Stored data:
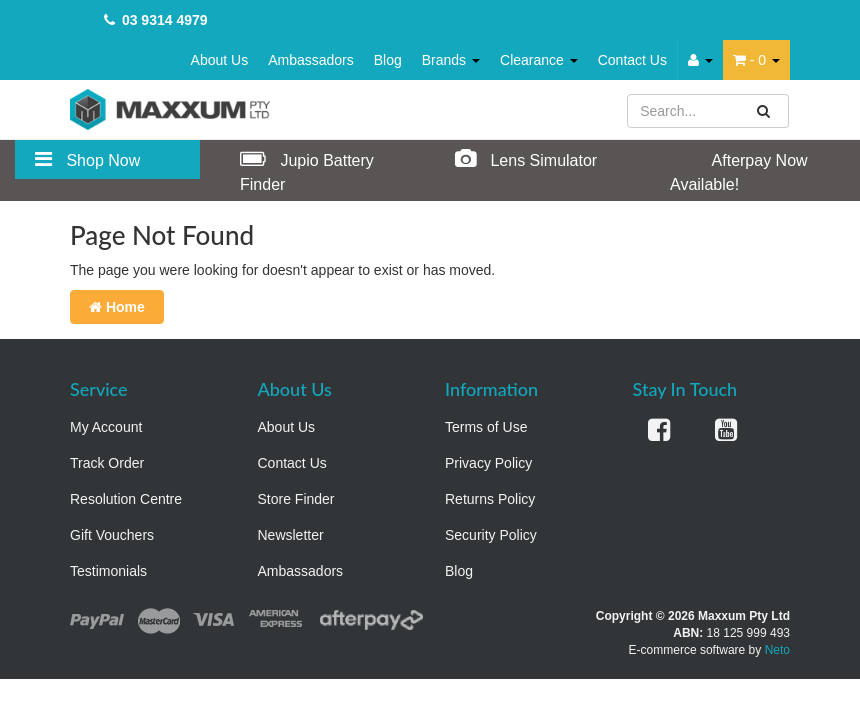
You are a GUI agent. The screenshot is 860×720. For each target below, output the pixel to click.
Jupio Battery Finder (307, 170)
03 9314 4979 (165, 20)
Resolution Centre (126, 499)
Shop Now (87, 159)
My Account (106, 427)
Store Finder (296, 499)
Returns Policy (490, 499)
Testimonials (108, 571)
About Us (220, 60)
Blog (388, 60)
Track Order (107, 463)
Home (117, 307)
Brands (451, 60)
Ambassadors (311, 60)
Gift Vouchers (112, 535)
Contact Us (632, 60)
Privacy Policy (488, 463)
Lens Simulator (526, 159)
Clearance (539, 60)
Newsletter (291, 535)
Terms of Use (486, 427)
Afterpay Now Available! (739, 170)
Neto (777, 650)
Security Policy (491, 535)
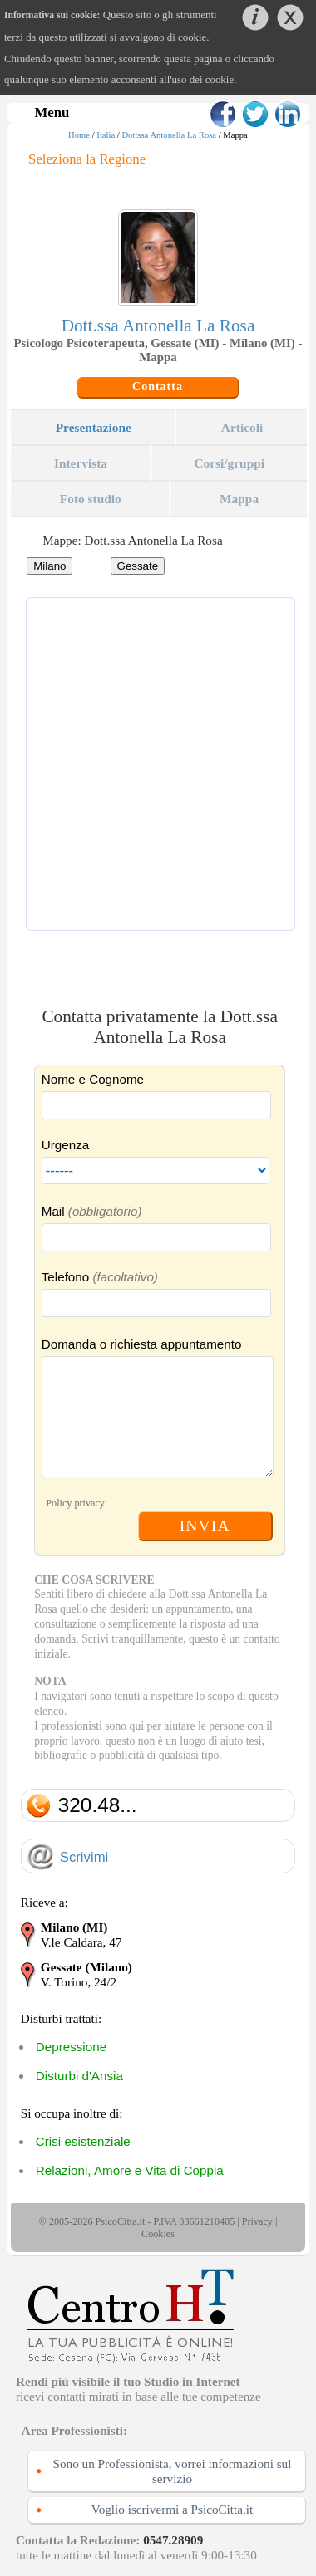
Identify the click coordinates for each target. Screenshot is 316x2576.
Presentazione (93, 427)
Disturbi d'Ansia (79, 2076)
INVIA (205, 1525)
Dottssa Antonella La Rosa (168, 135)
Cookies (158, 2234)
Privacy (257, 2221)
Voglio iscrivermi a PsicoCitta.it (172, 2509)
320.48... (97, 1805)
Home (79, 135)
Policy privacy (75, 1503)
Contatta (157, 386)
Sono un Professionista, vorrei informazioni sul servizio (172, 2470)
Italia (105, 135)
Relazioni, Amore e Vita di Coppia (130, 2170)
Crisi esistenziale (83, 2141)
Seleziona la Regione (87, 159)
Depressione (71, 2047)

▶ WRITTEN INSTRUCTION
Copy out the entries word for word, from their start through the line holding "Contact Us (632, 60)", with both ends included. Leave the pictures out.

▶ COMPLETE ANSWER
You are a GUI agent. The screenshot is 860×720. For each target below, output the pixel to click.
Jupio Battery Finder (307, 170)
03 9314 4979 (165, 20)
Resolution Centre (126, 499)
Shop Now (87, 159)
My Account (106, 427)
Store Finder (296, 499)
Returns Policy (490, 499)
Testimonials (108, 571)
About Us (220, 60)
Blog (388, 60)
Track Order (107, 463)
Home (117, 307)
Brands (451, 60)
Ambassadors (311, 60)
Gift Vouchers (112, 535)
Contact Us (632, 60)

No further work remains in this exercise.